▶ [Objective 1]: In the forum thread about Bianca's police costume, revise the passage starting with "This was Bianca's" and going on through "her expression LOL.", replacing "photos" with "pictures".
▶ [Objective 2]:
Answer these questions from the forum thread about Bianca's police costume:
(a) What character was Bianca in the costume contest?
(b) When were the police costume photos taken?
(c) What did Fodder ask about the costume?
┌─ Document extract
# "Officer" Bianca (CPD halloween costume)



## Chicagocanine (Aug 7, 2008)

This was Bianca's 'other' Halloween costume (I posted photos of her other costume here separately because there were too many photos.) This is the costume she wore this evening... We also entered a costume contest today, I posted those photos in another post-- Bianca was the "Big Bad Wolf" but I also put together this police officer costume for her so I wanted to get some photos of it as well...
I took these photos late this evening so she was kinda tired and resigned by that point, you can kinda tell that from her expression LOL.









Say hello to "Officer" Bianca













































"Don't you have _enough_ photos yet??" 









Sleeping on the job?










"Don't make fun of me, cat, or I'll <s>eat</s> arrest you!"


----------



## Kayos and Havoc (Oct 17, 2002)

Wow those are great pictures!!! Bianca looks wonderful!


----------



## Fodder (Oct 21, 2007)

thats an awesome costume. did you make it?


----------



## Chicagocanine (Aug 7, 2008)

> Originally Posted By: Camerafodderthats an awesome costume. did you make it?
└─
┌─ Records supplied
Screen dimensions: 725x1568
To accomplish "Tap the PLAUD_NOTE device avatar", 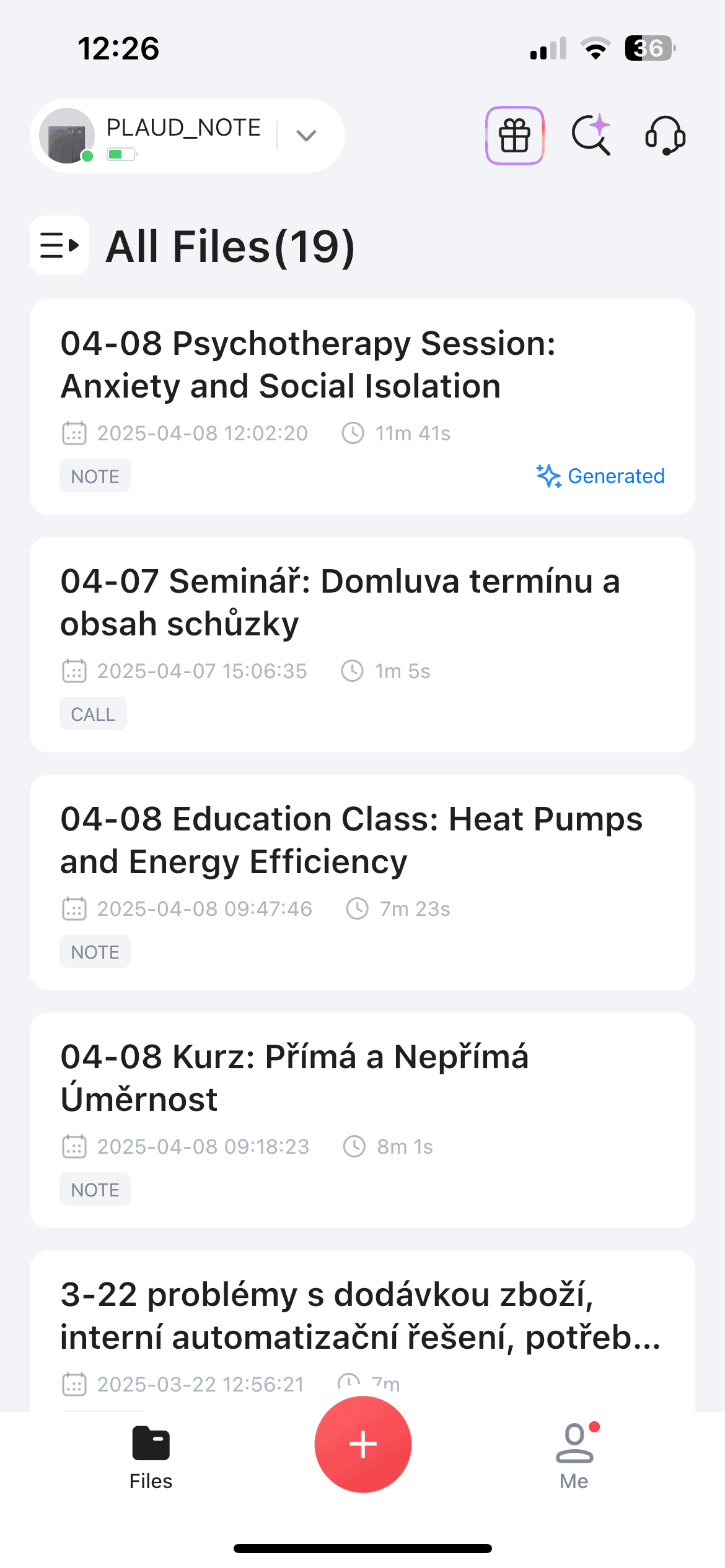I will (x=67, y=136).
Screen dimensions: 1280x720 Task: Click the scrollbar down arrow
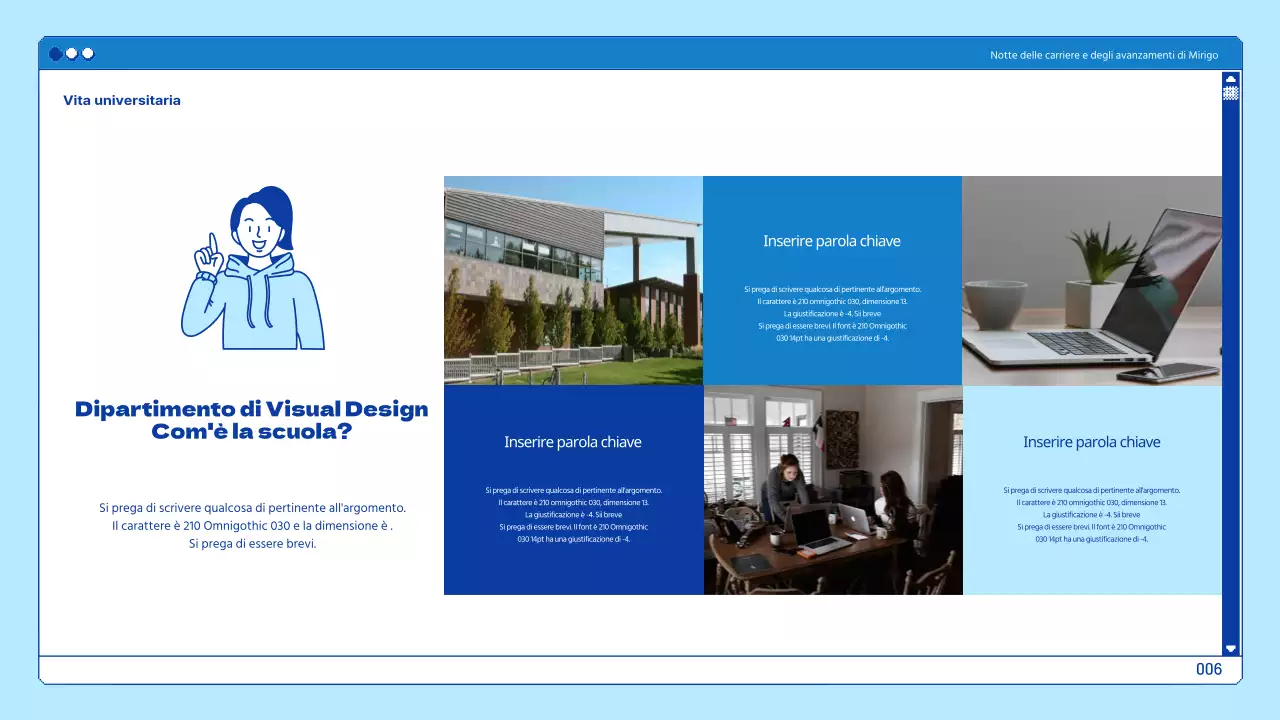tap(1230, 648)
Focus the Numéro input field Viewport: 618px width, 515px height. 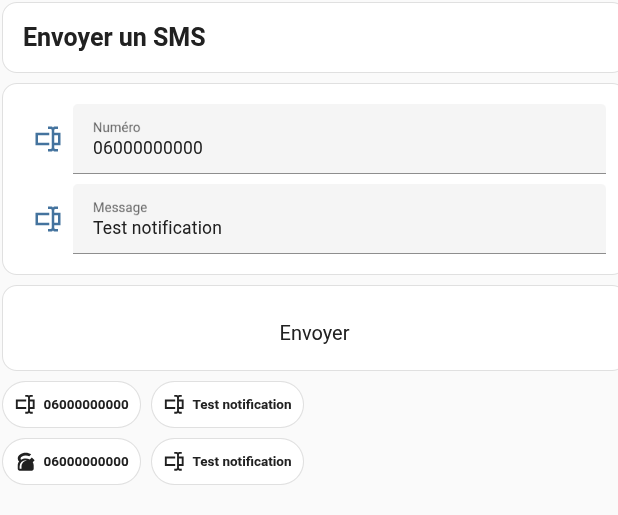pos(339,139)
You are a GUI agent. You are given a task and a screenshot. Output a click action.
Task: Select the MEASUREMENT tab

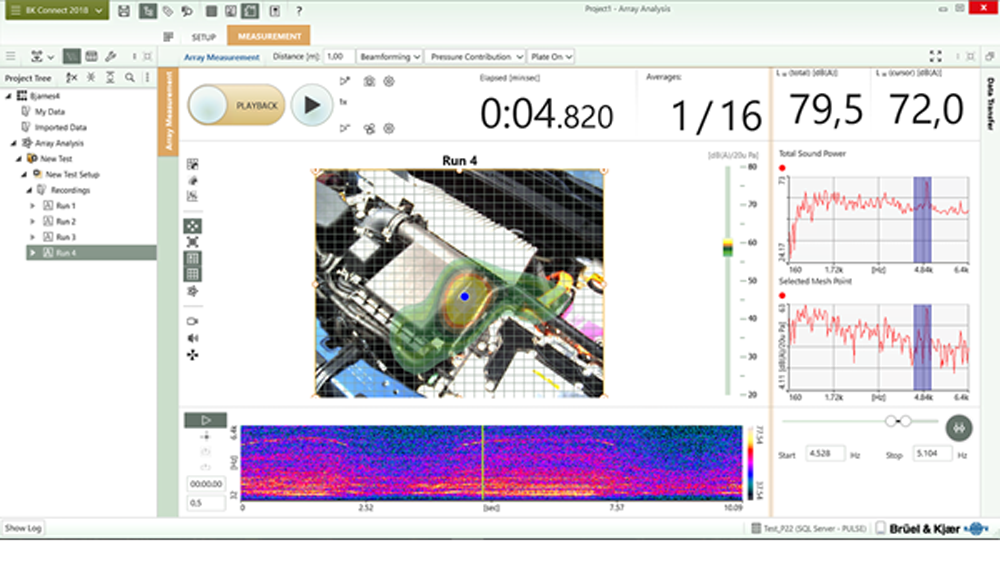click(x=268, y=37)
└─
┌─ Records supplied
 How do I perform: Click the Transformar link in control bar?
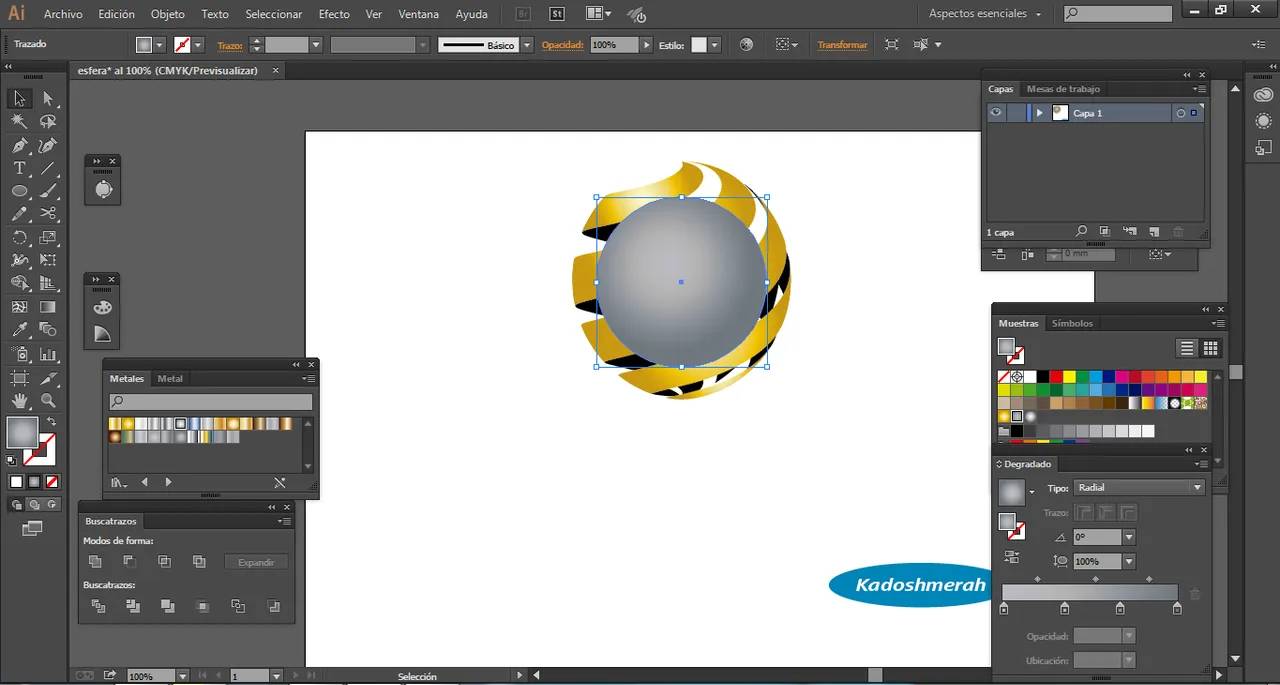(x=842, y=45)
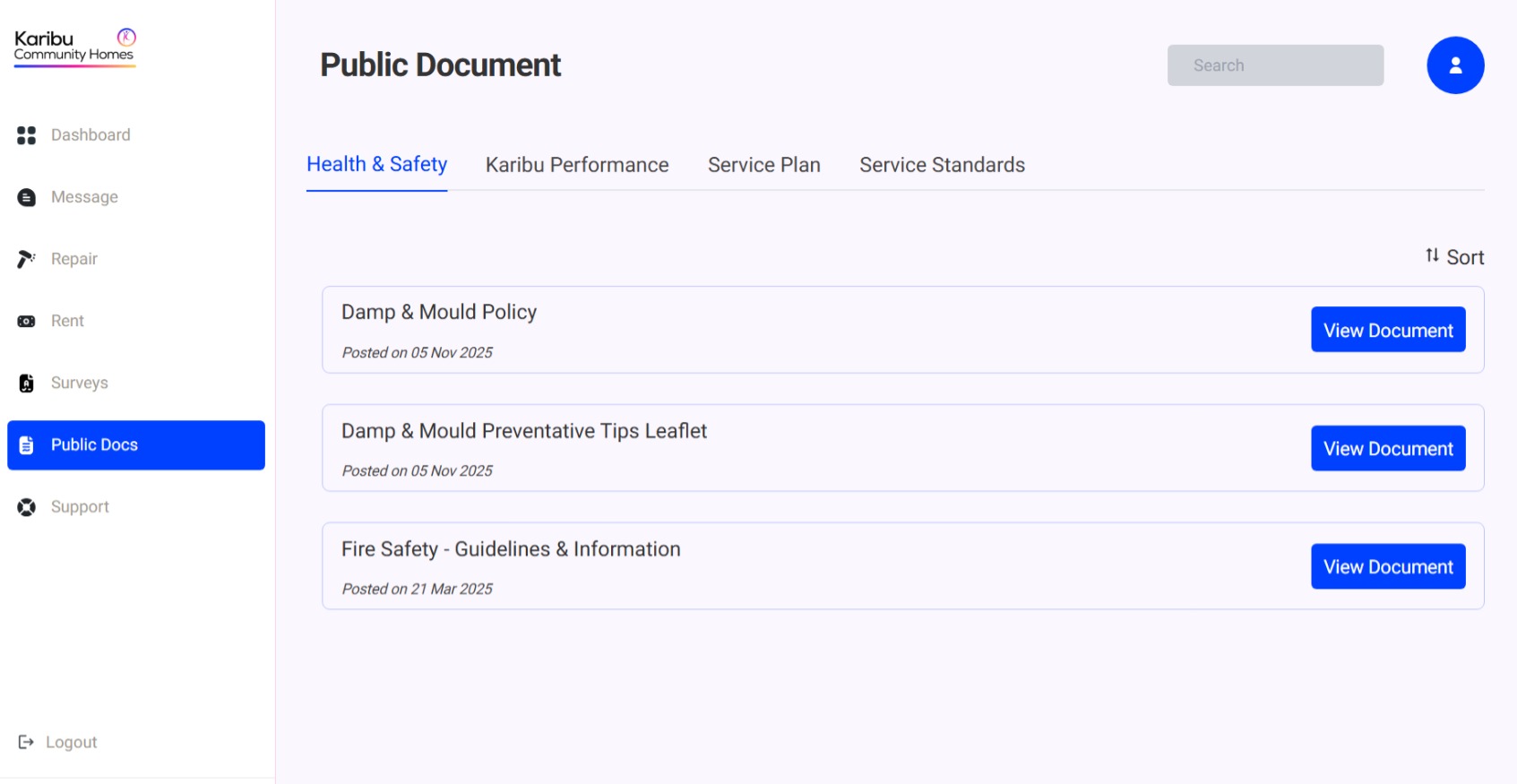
└─
┌─ Records supplied
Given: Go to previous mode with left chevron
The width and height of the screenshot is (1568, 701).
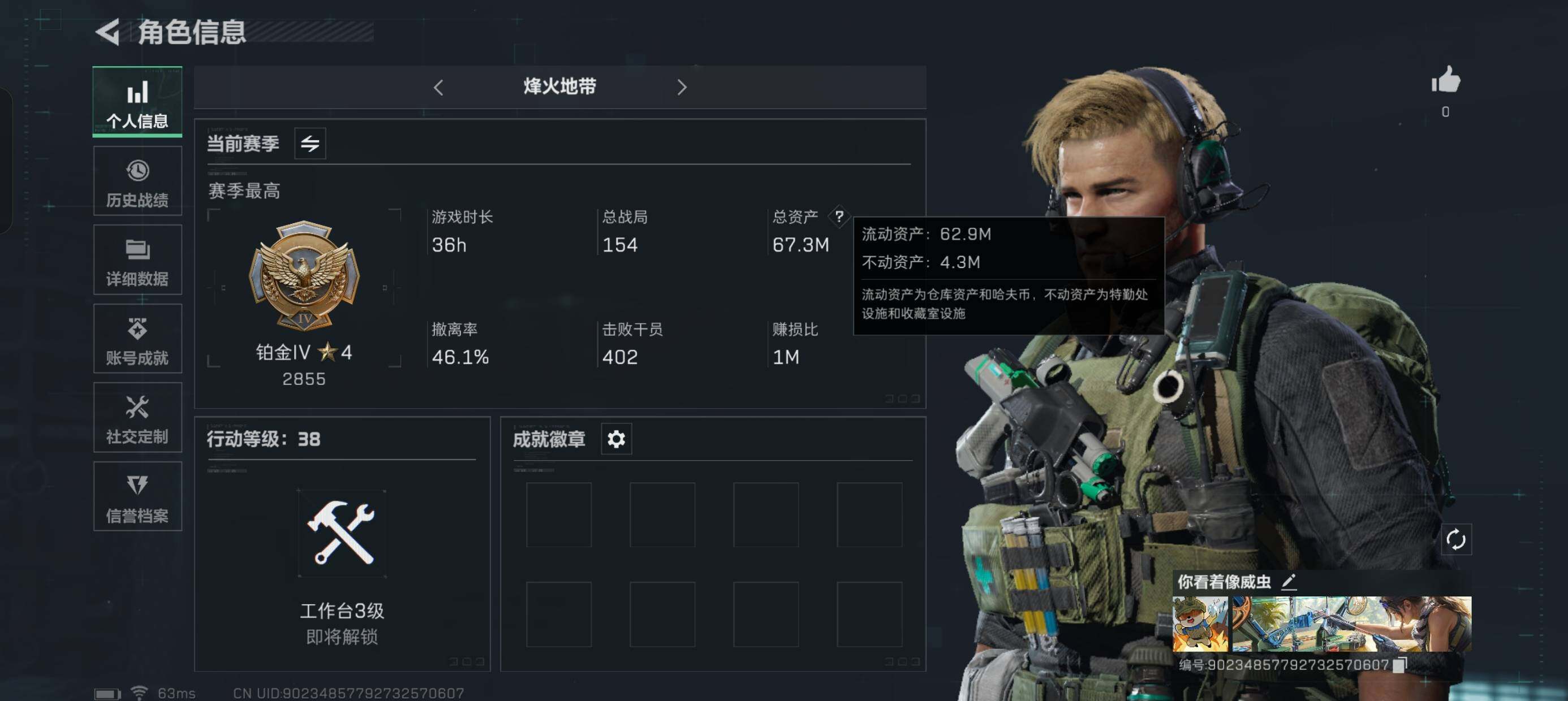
└─
▶ [Exercise solution 1]:
This was Bianca's 'other' Halloween costume (I posted pictures of her other costume here separately because there were too many pictures.) This is the costume she wore this evening... We also entered a costume contest today, I posted those pictures in another post-- Bianca was the "Big Bad Wolf" but I also put together this police officer costume for her so I wanted to get some pictures of it as well...
I took these pictures late this evening so she was kinda tired and resigned by that point, you can kinda tell that from her expression LOL.

▶ [Exercise solution 2]:
(a) The "Big Bad Wolf."
(b) Late in the evening.
(c) Whether the poster made it.